**Directions**: Give the listing again from the line that contains "Task: Add new animation in Animations panel" through the line that contains "The height and width of the screenshot is (179, 296).", changing "General tab" to "Display tab" and leaving everything else as it is. Return only that stretch.

**Exercise inputs**:
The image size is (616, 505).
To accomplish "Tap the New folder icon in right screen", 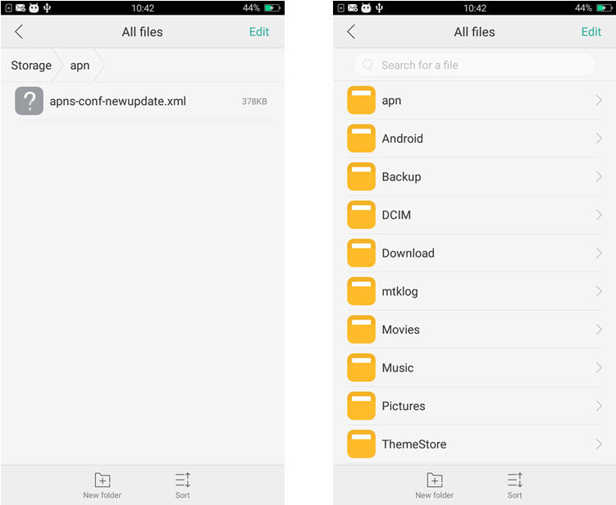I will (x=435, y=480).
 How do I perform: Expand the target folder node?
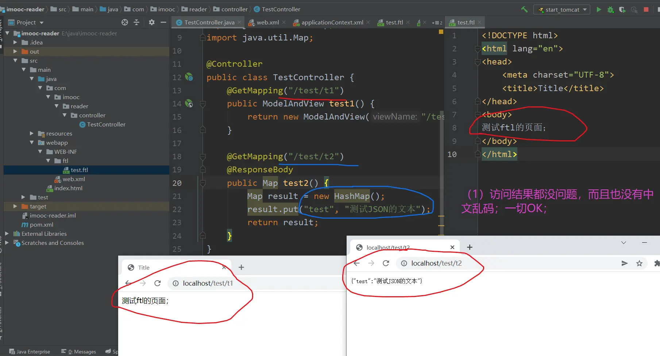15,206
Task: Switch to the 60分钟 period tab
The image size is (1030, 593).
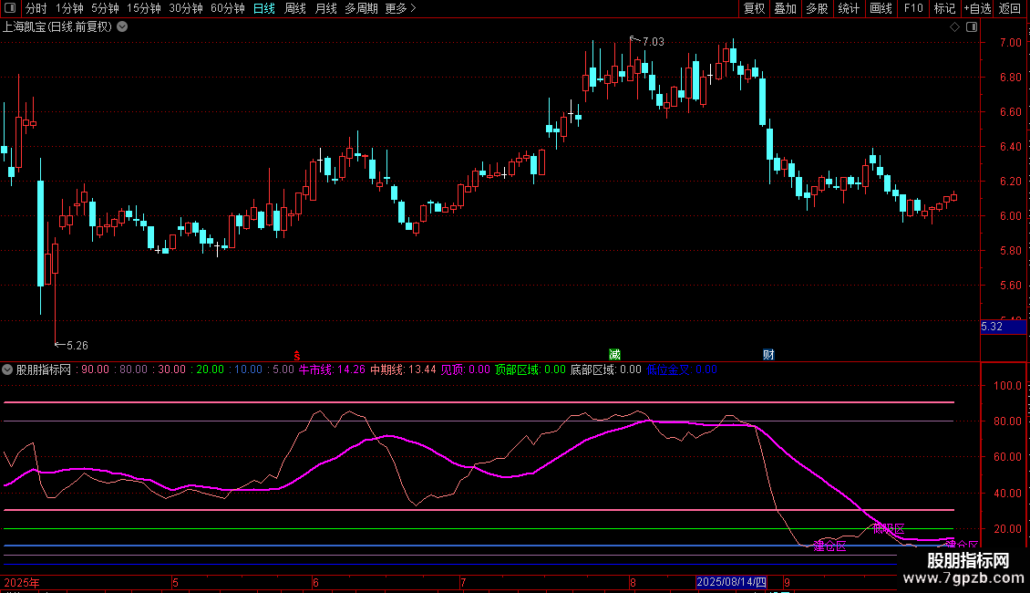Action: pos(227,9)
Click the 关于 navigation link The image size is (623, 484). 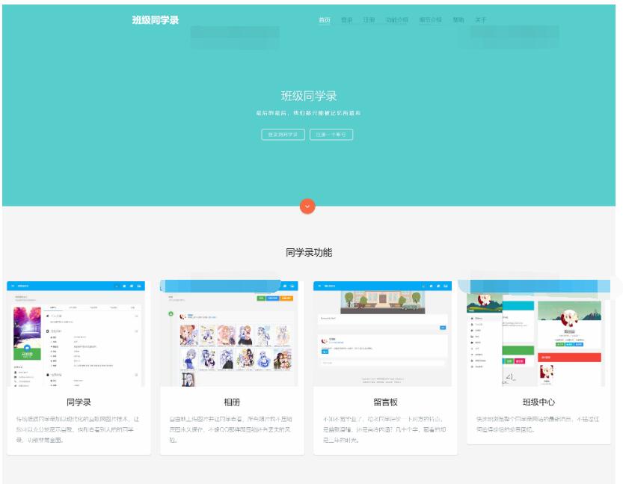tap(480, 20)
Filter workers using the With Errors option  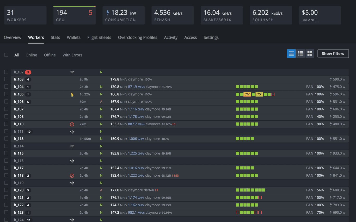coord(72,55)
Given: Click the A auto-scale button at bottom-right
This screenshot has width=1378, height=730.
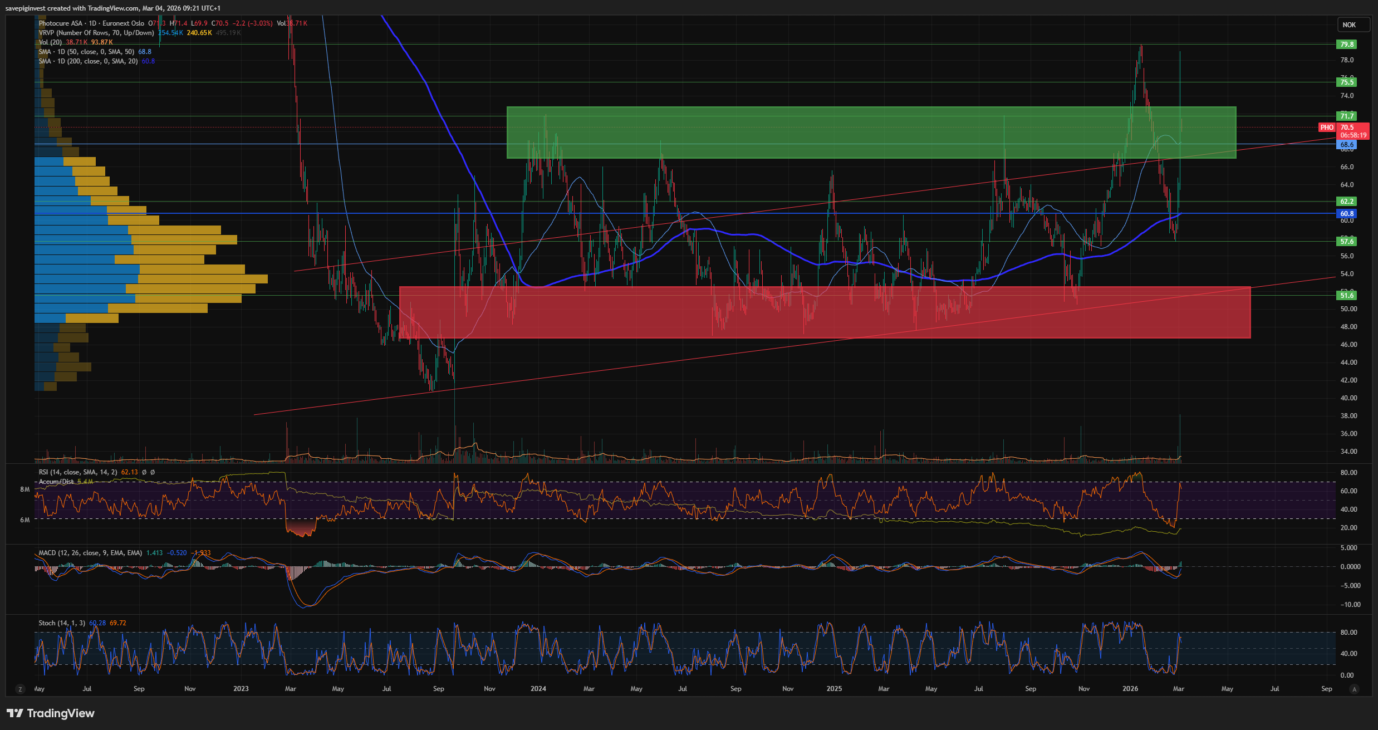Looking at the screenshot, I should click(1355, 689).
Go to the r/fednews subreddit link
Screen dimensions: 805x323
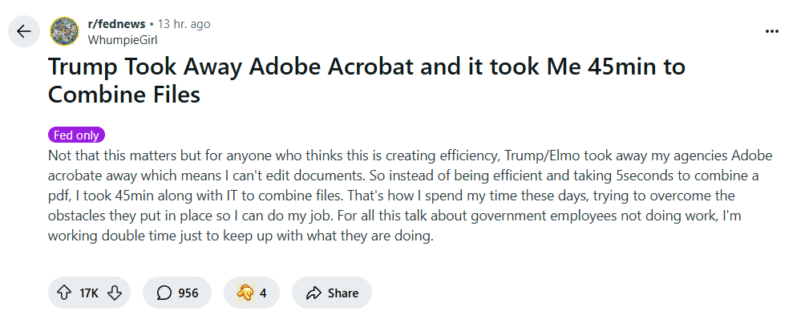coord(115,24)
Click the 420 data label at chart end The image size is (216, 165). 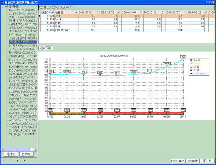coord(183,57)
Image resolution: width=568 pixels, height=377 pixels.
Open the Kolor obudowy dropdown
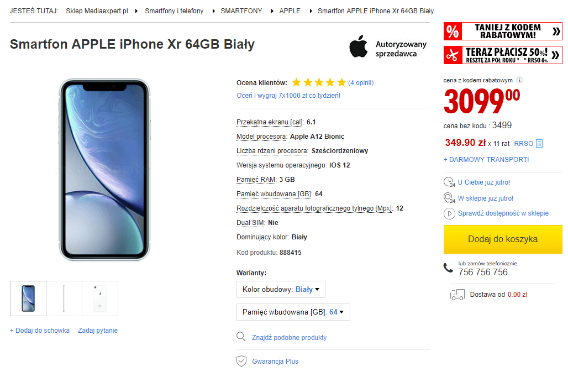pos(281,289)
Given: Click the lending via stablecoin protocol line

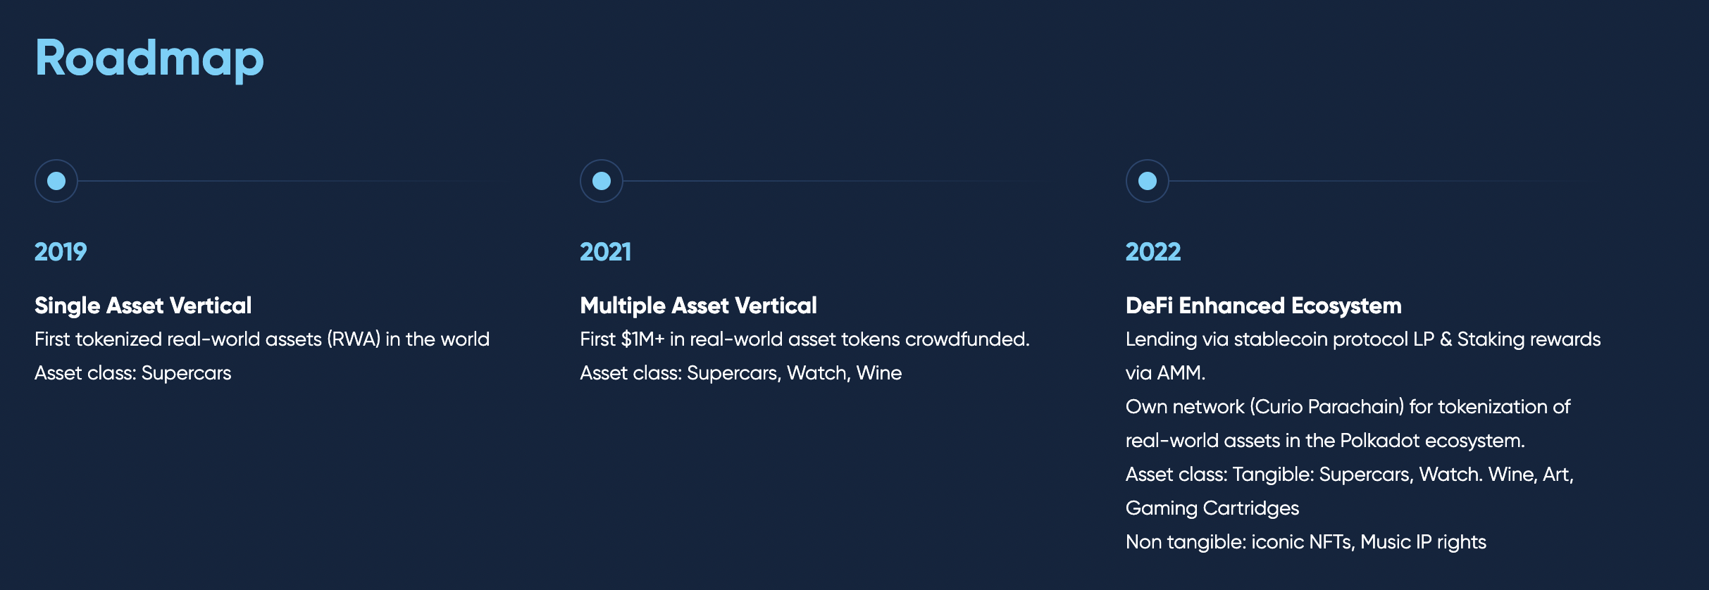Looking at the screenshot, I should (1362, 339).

==

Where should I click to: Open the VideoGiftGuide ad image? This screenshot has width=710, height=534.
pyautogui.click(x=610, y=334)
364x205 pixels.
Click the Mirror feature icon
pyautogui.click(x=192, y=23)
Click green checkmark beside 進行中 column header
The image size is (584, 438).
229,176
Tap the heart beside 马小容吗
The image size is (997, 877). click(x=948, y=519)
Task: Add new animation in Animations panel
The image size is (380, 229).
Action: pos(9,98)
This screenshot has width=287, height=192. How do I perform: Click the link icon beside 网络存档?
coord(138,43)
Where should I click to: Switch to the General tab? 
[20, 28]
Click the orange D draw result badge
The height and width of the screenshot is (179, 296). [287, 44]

* * *

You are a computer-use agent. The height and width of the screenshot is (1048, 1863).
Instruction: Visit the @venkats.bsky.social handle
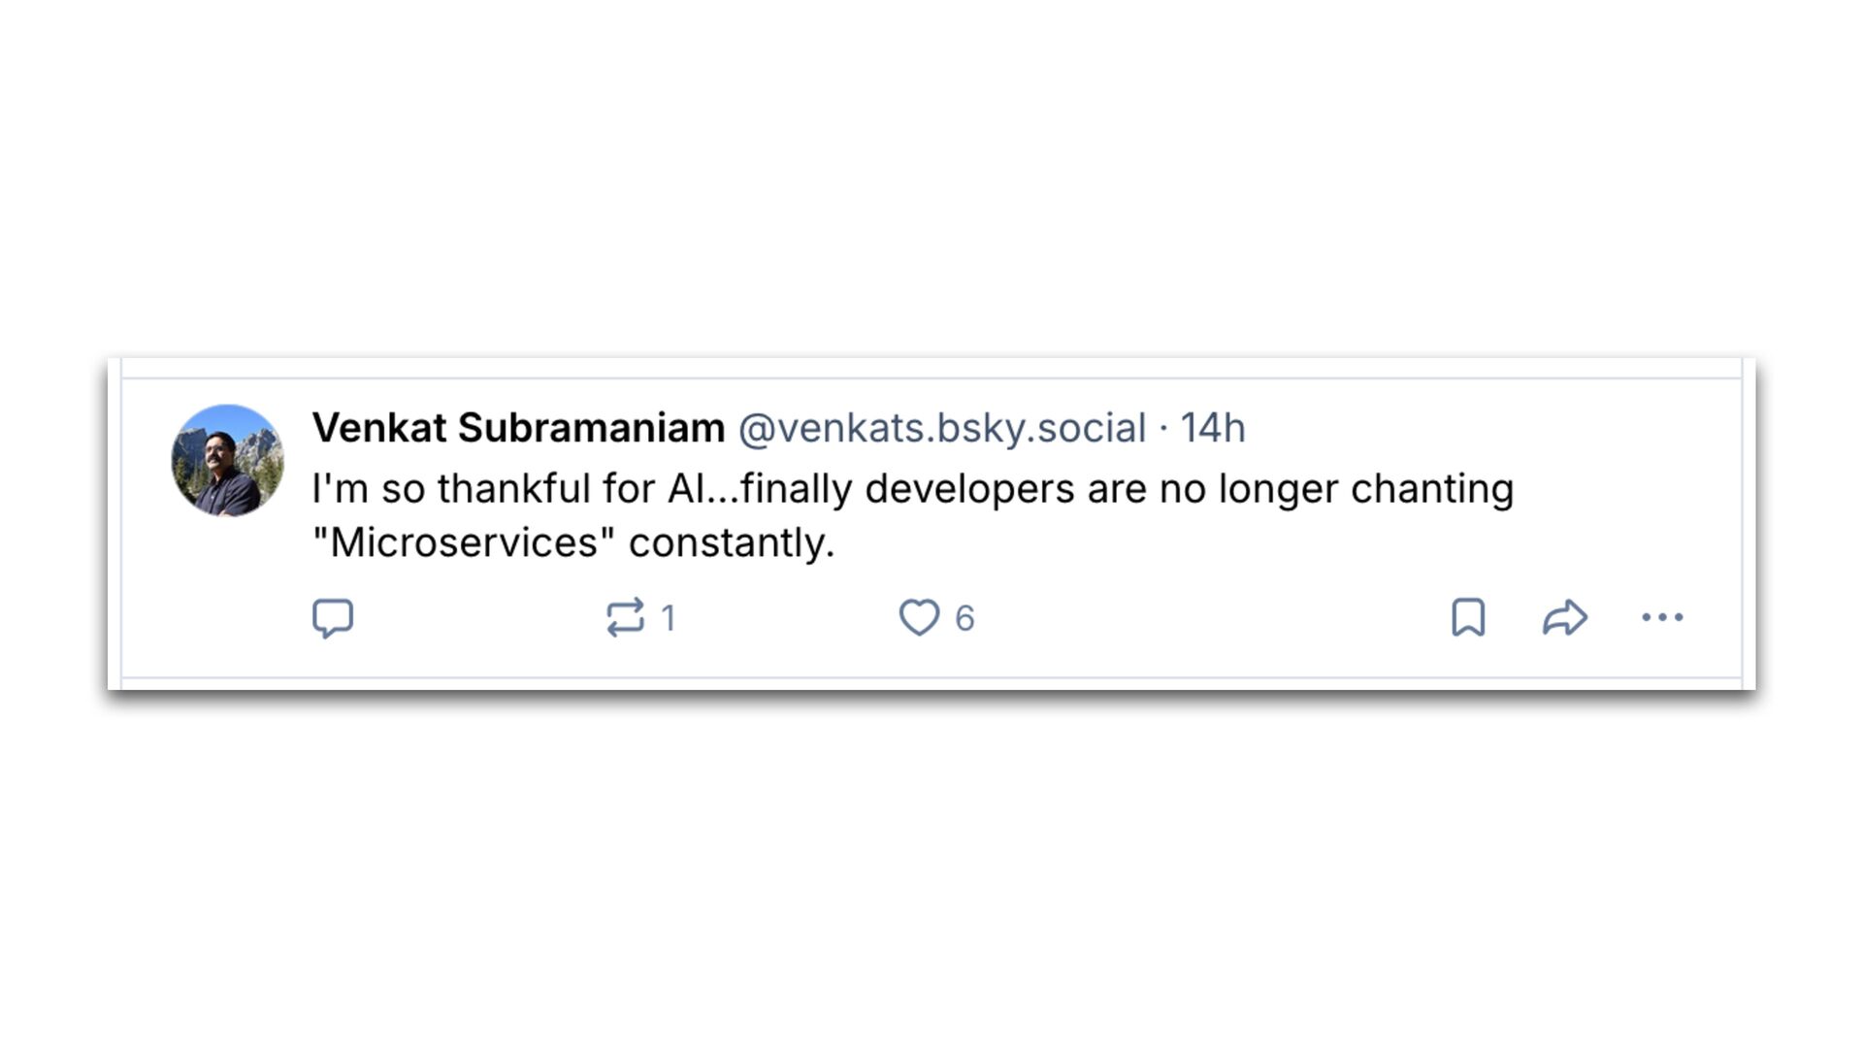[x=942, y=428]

**Task result**:
Task: Add new animation in Animations panel
The image size is (380, 229).
Action: pos(9,98)
This screenshot has width=287, height=192. How do I perform: Click the link icon beside 网络存档?
coord(138,43)
Where should I click to: Switch to the Display tab? 
[20, 28]
Click the orange D draw result badge
The height and width of the screenshot is (179, 296). [287, 44]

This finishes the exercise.